[TASK GOAL]:
Gather all lines in the entries that include the word "agent".

[Stored data entries]
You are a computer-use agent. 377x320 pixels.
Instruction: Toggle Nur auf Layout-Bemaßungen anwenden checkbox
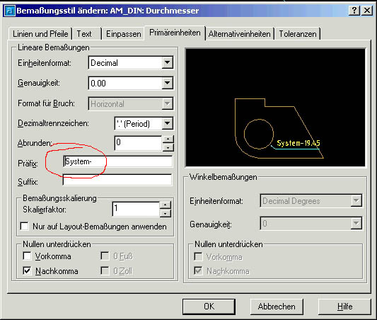point(25,226)
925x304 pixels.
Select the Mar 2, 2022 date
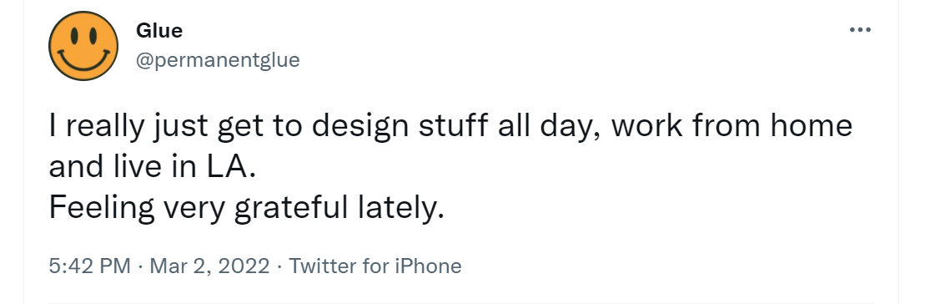coord(209,266)
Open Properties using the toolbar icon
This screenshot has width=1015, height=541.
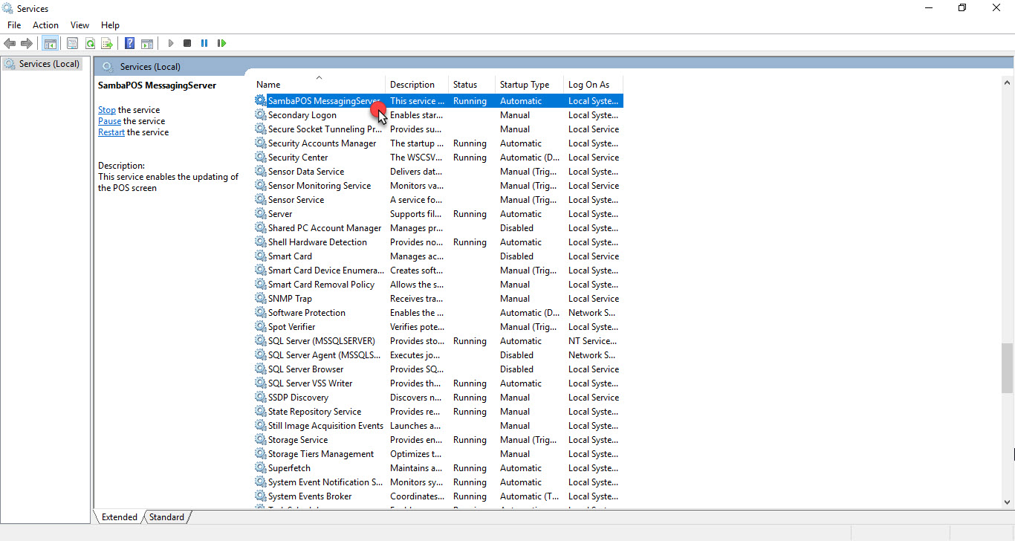tap(72, 43)
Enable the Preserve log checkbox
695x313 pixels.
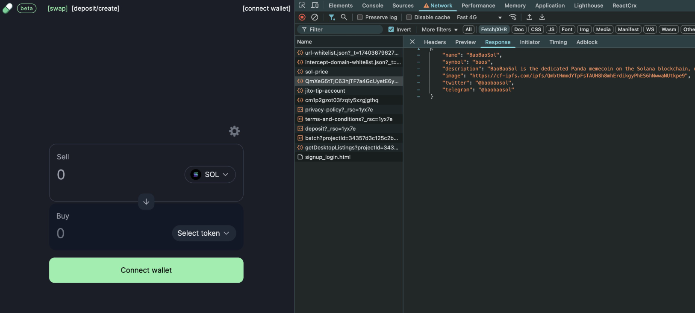click(x=360, y=18)
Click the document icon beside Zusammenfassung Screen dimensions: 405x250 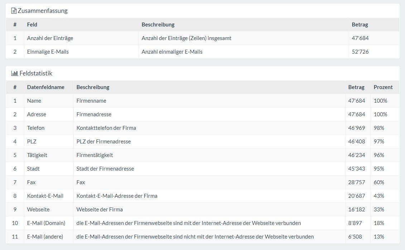tap(14, 11)
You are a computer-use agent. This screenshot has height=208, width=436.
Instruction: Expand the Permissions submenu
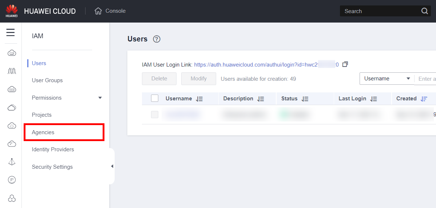100,98
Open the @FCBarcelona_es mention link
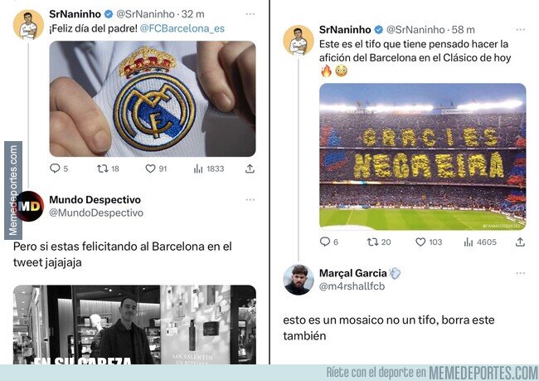 182,28
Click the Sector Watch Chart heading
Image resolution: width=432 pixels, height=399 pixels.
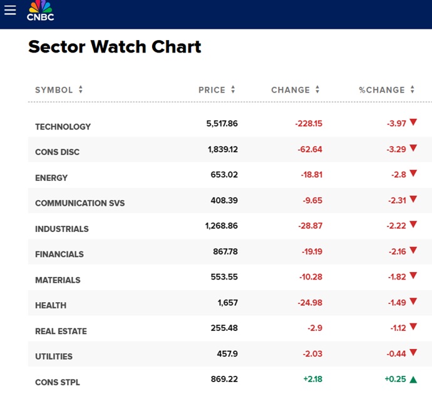coord(115,47)
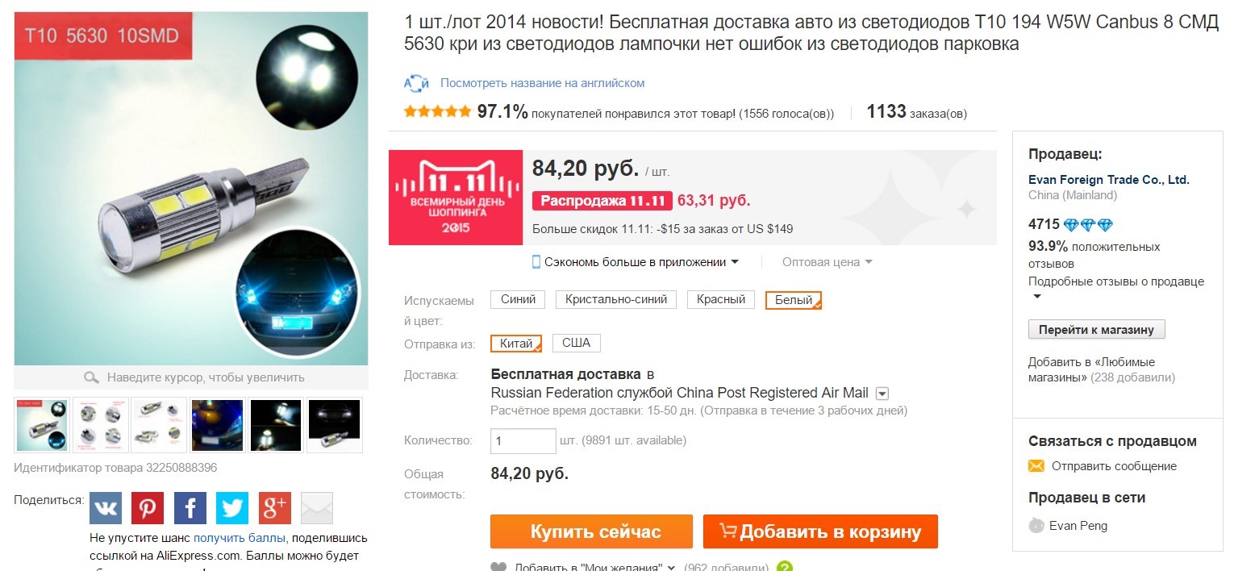This screenshot has height=571, width=1259.
Task: Open Evan Foreign Trade Co. seller link
Action: coord(1108,180)
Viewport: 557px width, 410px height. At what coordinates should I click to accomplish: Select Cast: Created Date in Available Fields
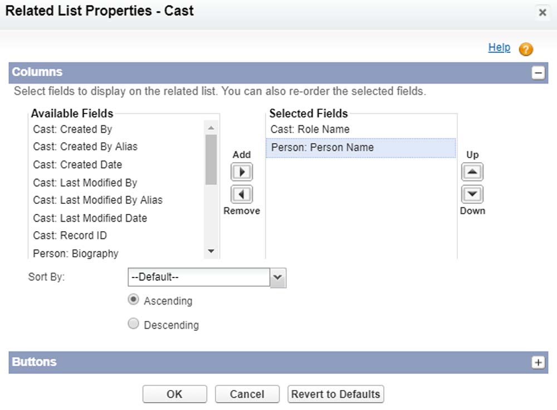click(77, 165)
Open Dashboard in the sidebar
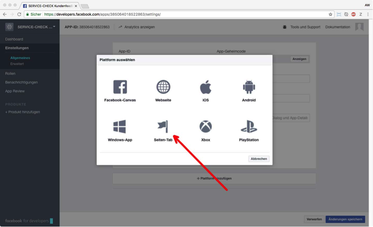 14,39
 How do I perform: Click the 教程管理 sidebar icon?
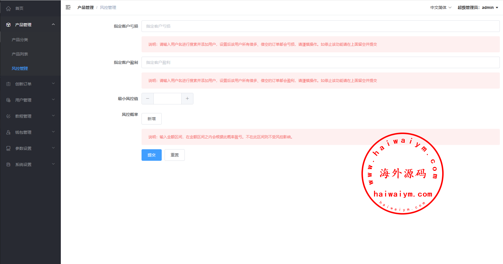click(8, 116)
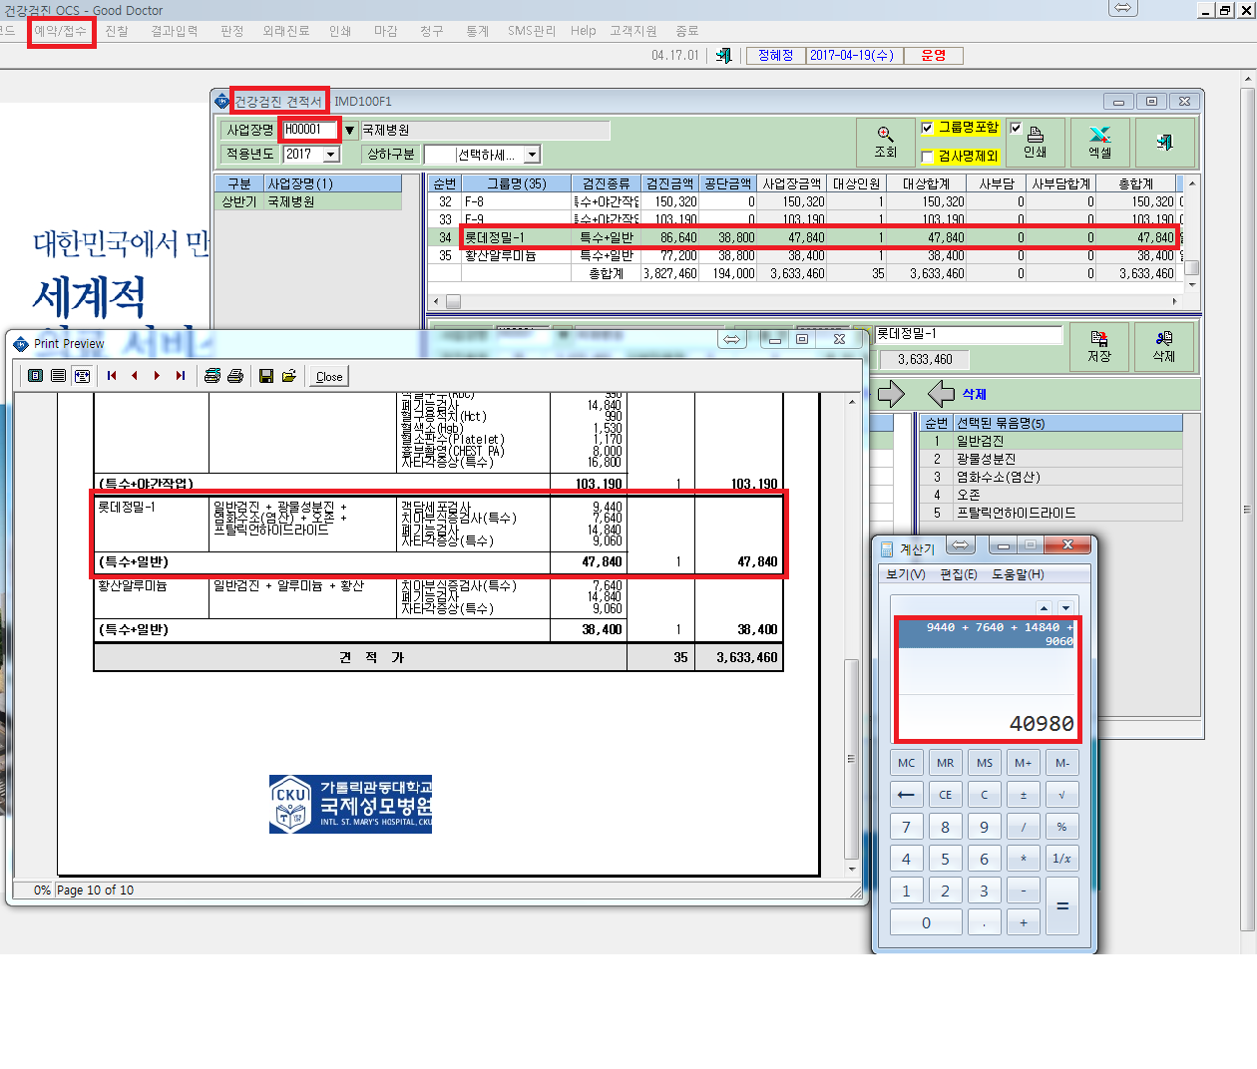This screenshot has width=1257, height=1069.
Task: Open a file via the Print Preview folder icon
Action: [x=289, y=376]
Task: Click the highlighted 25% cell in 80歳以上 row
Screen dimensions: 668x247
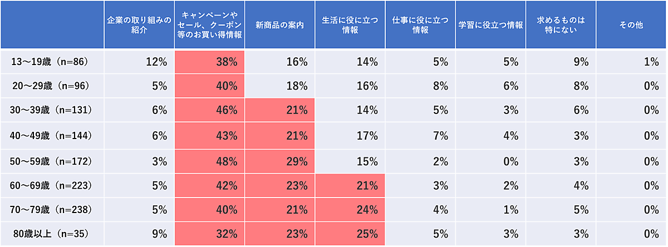Action: (x=350, y=235)
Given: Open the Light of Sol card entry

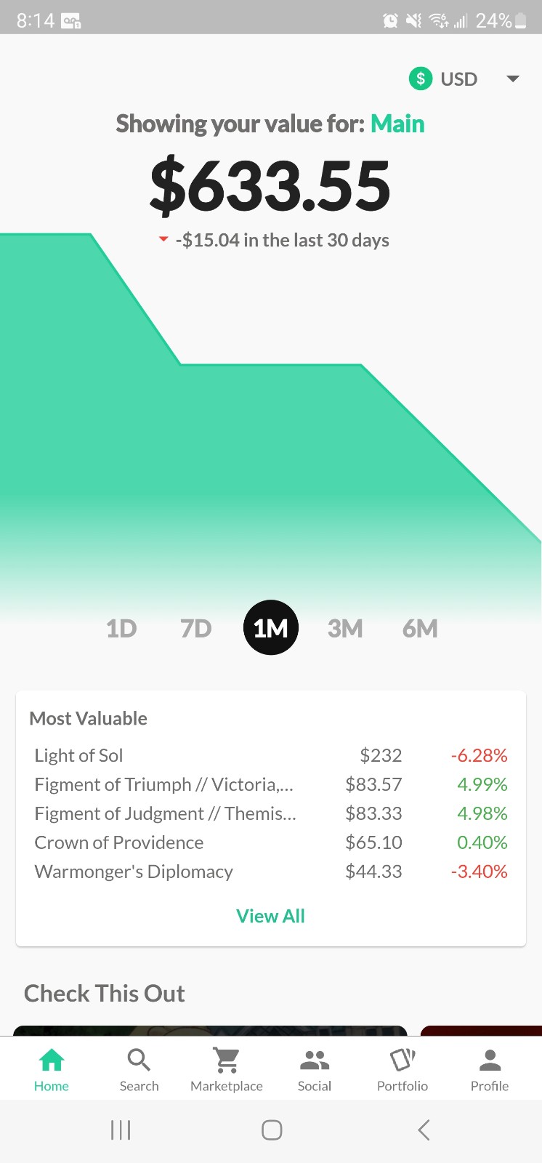Looking at the screenshot, I should (270, 755).
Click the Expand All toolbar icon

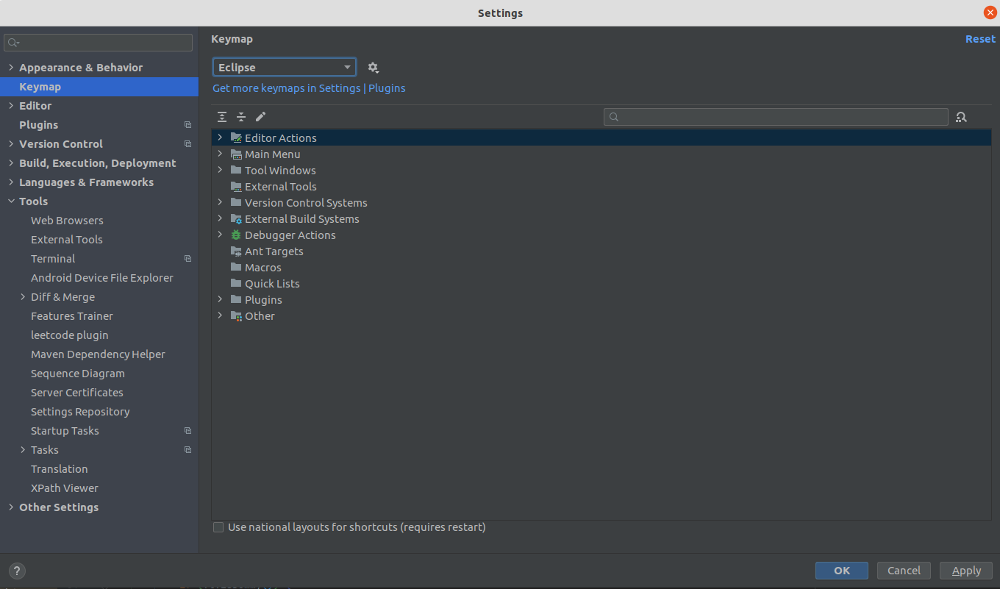pyautogui.click(x=222, y=117)
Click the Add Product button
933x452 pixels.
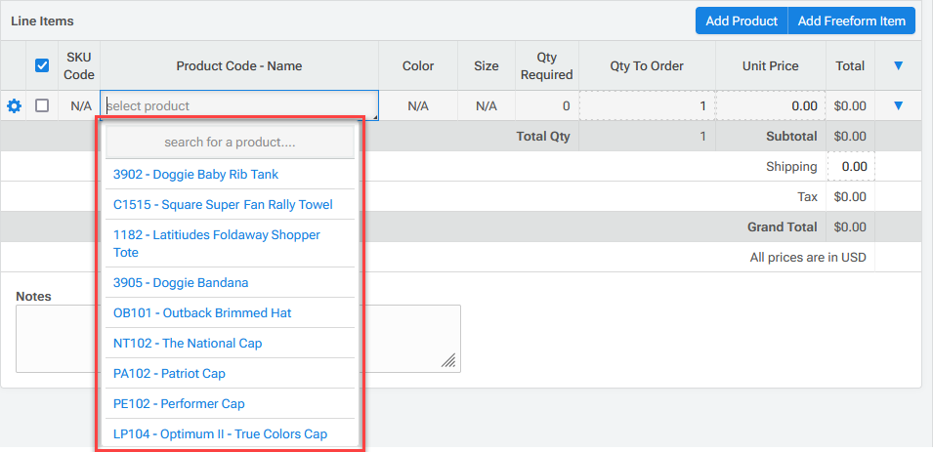click(741, 21)
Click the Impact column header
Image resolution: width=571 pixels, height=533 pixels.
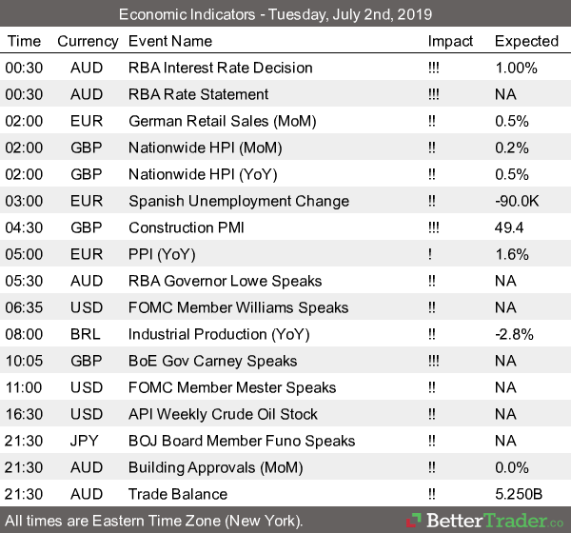tap(450, 41)
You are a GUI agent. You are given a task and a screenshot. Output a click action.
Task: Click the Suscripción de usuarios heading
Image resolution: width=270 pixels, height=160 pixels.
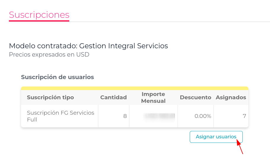point(57,77)
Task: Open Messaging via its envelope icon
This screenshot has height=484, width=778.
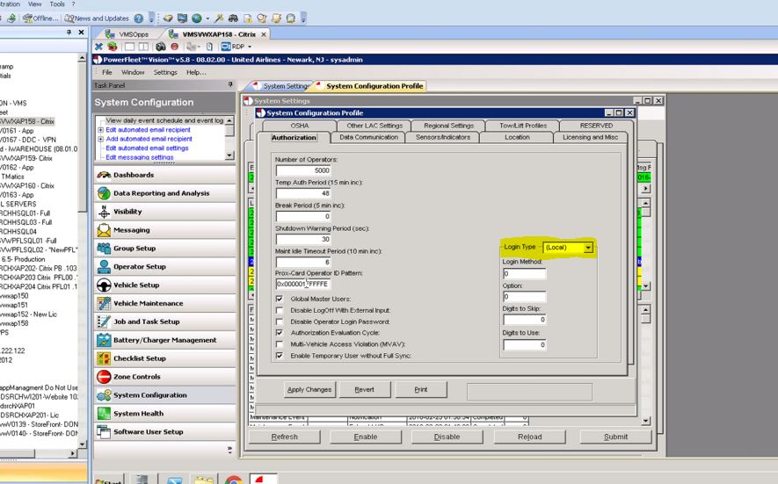Action: click(104, 230)
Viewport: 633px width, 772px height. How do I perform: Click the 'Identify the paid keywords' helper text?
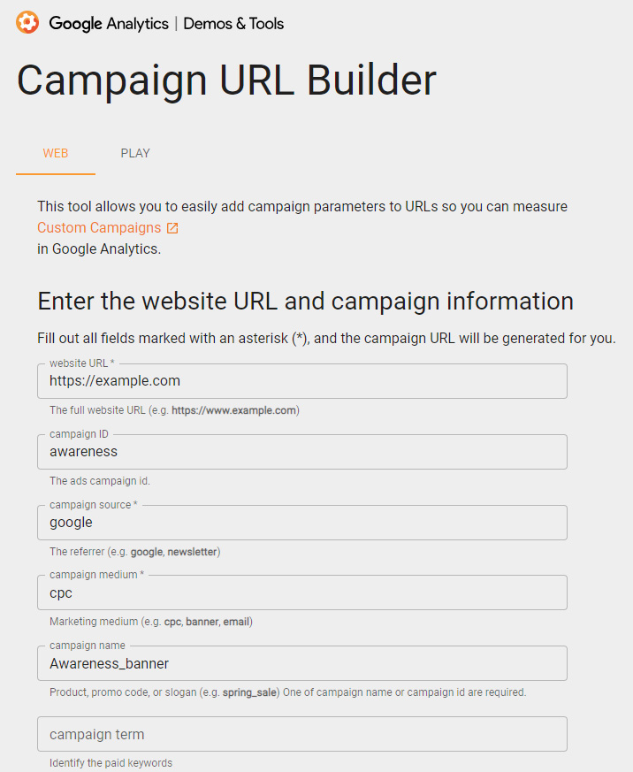coord(111,762)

[YOUR RESPONSE]:
You are a computer-use agent. 377x320 pixels.
You are a computer-use agent. This screenshot has height=208, width=436.
You are a GUI agent. You are given a task and a screenshot. Output a click action.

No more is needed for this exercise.